Extracted records:
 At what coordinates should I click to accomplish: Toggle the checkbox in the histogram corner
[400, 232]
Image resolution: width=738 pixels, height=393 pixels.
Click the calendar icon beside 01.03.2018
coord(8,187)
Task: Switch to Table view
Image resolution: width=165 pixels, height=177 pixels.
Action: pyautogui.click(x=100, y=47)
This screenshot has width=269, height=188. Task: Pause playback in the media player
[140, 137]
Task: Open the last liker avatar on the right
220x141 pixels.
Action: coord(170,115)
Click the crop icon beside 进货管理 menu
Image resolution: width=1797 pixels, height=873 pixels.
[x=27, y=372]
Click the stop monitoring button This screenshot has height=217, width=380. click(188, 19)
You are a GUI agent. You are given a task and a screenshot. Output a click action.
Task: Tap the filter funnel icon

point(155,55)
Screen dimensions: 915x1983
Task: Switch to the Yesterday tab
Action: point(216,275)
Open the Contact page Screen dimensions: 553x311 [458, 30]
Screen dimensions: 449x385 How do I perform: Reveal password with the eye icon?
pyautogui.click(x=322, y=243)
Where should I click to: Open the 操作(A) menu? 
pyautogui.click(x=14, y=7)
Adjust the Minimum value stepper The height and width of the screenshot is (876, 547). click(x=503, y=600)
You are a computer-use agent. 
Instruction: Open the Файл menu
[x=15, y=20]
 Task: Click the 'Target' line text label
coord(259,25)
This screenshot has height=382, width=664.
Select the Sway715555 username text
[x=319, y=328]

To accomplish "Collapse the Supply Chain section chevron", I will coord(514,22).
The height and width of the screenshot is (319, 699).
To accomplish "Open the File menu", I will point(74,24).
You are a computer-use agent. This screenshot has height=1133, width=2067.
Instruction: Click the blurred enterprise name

Problem to solve - Copy nothing except the lines from the one holding "Task: Click the 'Target' line text label" through the last line of the data above, and return them exactly.

Answer to this task -
 Task: Click the 'Target' line text label
coord(259,25)
This screenshot has height=382, width=664.
Select the Sway715555 username text
[x=319, y=328]

To accomplish "Collapse the Supply Chain section chevron", I will coord(514,22).
The height and width of the screenshot is (319, 699).
To accomplish "Open the File menu", I will point(74,24).
You are a computer-use agent. This screenshot has height=1133, width=2067.
Instruction: Click the blurred enterprise name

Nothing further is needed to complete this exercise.